[Data excerpts]
----
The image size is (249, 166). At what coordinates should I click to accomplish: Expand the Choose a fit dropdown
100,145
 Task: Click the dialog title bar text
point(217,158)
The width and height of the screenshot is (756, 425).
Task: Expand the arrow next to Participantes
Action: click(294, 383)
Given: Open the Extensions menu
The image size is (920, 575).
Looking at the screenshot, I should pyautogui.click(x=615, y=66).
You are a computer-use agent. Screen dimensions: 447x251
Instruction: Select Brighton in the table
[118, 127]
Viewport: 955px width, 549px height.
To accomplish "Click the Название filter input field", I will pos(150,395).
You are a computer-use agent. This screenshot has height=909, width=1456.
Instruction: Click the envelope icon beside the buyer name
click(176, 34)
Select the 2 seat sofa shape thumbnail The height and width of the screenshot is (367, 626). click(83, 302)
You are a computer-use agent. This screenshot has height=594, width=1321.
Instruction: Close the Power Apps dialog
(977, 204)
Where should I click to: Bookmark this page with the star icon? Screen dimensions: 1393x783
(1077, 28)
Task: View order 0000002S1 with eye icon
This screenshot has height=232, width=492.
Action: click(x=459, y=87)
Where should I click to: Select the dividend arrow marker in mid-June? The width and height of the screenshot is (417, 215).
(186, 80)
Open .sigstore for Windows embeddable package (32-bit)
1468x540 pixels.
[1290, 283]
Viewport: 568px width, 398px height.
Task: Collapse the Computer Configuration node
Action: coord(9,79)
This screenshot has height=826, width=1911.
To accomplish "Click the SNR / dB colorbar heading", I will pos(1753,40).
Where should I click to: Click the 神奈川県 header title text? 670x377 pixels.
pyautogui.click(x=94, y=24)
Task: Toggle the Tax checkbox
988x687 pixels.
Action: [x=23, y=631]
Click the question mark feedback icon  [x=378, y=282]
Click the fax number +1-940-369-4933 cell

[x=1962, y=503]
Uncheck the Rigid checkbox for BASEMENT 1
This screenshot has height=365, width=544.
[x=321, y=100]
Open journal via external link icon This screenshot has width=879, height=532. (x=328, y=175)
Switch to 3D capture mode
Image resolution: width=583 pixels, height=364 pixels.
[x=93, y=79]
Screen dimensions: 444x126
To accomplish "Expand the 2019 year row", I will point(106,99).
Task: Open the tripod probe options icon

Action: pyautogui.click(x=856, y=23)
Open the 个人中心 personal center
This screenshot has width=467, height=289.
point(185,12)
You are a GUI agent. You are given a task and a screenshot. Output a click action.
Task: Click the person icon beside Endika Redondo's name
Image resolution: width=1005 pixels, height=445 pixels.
----
▶ [Problem]:
Where the line containing "Task: Click the person" appears in the data above, begin there and reproduce every line to the end exactly; include nothing else.

▶ [Expected output]:
Task: Click the person icon beside Endika Redondo's name
Image resolution: width=1005 pixels, height=445 pixels.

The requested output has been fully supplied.